• WHAT IS REQUIRED:
Determine how many lines in the entries below include the word "Pottery", and reply with that number alone.

• DATA SHOWN:
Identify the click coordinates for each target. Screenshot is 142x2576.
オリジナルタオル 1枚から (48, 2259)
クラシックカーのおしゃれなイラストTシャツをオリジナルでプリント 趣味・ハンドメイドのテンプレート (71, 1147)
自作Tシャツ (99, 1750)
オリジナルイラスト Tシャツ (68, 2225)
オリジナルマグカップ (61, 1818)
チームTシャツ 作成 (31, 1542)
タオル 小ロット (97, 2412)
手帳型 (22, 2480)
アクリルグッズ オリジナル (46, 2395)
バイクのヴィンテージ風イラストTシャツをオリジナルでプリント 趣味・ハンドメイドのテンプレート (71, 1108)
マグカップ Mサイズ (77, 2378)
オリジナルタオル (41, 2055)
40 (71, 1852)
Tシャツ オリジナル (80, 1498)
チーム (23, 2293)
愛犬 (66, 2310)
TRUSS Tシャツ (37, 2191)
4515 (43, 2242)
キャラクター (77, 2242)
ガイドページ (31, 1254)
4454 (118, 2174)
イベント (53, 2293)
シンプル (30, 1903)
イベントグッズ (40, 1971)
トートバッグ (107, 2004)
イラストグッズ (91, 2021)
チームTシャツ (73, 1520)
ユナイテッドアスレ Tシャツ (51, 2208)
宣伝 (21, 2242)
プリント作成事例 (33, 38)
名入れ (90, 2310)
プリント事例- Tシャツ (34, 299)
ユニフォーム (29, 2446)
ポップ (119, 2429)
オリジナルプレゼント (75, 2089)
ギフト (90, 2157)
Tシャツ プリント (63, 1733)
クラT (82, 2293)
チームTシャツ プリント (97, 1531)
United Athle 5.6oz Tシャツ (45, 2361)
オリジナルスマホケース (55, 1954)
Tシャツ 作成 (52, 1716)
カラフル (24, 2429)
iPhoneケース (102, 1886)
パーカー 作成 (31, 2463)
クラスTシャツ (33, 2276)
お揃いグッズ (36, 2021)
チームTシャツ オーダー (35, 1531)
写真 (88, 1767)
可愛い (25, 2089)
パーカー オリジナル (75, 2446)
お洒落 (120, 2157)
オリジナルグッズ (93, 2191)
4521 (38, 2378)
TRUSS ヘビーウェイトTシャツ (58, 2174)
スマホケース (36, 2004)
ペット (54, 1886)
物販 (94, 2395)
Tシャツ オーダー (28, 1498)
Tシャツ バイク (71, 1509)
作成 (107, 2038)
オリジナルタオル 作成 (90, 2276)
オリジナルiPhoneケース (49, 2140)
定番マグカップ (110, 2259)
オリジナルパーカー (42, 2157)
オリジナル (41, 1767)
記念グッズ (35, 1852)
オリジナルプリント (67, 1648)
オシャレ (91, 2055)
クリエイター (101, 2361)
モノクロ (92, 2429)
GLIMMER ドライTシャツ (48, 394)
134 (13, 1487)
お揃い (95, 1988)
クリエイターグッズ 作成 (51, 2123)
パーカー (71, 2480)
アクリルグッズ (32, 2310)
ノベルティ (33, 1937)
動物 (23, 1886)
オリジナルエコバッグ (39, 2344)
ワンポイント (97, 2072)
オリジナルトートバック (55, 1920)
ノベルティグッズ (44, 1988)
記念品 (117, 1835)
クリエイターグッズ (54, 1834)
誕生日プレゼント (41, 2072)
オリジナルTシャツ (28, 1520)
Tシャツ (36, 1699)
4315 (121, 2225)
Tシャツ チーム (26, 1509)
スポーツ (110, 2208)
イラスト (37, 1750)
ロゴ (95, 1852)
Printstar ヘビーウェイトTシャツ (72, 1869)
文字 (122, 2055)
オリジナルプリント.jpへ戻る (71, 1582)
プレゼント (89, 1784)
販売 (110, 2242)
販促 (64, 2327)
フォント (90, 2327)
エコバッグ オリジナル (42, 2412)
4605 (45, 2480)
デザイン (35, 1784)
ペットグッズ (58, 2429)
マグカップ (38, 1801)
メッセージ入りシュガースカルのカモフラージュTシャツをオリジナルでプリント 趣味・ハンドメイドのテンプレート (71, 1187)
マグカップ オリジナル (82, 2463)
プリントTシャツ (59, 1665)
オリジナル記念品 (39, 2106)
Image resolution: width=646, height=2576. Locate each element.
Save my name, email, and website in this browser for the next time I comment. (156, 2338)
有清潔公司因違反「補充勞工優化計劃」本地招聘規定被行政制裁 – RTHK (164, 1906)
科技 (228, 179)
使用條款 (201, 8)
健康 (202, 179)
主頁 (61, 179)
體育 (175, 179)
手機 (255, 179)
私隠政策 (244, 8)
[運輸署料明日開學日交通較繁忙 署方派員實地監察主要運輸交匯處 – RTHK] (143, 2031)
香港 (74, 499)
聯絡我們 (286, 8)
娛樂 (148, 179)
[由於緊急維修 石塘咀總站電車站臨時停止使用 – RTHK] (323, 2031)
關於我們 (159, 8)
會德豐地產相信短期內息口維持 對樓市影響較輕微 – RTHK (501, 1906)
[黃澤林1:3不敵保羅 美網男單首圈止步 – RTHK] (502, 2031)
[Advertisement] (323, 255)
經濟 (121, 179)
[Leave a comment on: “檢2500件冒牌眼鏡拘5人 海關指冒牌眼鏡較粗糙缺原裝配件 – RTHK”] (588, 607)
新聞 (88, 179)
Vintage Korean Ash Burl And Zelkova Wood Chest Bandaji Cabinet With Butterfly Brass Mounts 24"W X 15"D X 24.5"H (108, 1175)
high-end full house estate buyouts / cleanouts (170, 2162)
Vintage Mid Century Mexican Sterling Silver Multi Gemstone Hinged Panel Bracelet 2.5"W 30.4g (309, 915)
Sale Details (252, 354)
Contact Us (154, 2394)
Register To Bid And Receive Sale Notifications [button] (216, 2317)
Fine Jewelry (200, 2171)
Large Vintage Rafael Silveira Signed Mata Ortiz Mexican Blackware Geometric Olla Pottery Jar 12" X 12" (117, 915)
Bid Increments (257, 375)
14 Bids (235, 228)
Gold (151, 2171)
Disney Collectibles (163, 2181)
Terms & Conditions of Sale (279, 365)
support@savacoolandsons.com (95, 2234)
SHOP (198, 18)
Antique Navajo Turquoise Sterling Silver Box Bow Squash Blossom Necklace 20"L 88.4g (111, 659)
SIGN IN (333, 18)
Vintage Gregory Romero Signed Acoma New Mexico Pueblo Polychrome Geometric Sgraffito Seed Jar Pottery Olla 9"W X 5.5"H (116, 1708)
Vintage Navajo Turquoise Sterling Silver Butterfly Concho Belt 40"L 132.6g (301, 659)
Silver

• SOLUTION FOR THIS EXERCISE:
2